The data:

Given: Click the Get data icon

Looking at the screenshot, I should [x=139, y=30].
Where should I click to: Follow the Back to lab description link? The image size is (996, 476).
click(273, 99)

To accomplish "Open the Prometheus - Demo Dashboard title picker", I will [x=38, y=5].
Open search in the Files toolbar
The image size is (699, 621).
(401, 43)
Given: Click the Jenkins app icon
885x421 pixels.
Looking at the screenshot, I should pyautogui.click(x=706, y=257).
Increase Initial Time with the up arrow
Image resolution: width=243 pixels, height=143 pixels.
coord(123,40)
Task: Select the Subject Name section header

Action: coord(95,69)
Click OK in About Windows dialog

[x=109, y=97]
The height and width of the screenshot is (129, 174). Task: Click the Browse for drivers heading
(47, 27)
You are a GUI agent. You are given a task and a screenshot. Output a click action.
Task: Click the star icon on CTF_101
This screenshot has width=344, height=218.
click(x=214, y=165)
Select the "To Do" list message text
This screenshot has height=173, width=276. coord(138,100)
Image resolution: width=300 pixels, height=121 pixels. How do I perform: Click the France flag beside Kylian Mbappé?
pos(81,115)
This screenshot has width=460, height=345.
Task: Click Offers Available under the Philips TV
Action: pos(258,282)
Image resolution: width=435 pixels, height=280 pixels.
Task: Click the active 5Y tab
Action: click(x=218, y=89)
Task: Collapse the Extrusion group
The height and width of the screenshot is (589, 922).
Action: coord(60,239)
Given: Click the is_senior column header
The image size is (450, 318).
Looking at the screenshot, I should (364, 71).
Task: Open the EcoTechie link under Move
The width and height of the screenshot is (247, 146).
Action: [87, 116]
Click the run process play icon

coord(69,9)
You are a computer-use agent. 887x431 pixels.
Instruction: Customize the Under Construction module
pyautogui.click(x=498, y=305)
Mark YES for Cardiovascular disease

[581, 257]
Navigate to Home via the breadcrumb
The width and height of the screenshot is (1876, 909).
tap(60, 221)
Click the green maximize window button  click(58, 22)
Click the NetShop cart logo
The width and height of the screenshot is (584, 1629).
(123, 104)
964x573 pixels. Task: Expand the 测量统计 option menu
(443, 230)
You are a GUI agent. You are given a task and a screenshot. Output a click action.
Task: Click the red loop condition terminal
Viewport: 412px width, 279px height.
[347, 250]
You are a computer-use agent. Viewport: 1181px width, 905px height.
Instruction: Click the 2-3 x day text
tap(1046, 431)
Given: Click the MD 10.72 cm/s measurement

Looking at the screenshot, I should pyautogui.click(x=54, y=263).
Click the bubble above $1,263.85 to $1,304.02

Exercise:
In how many lines of the records does the word "agent" appear? Answer with the number only.

Task output:
4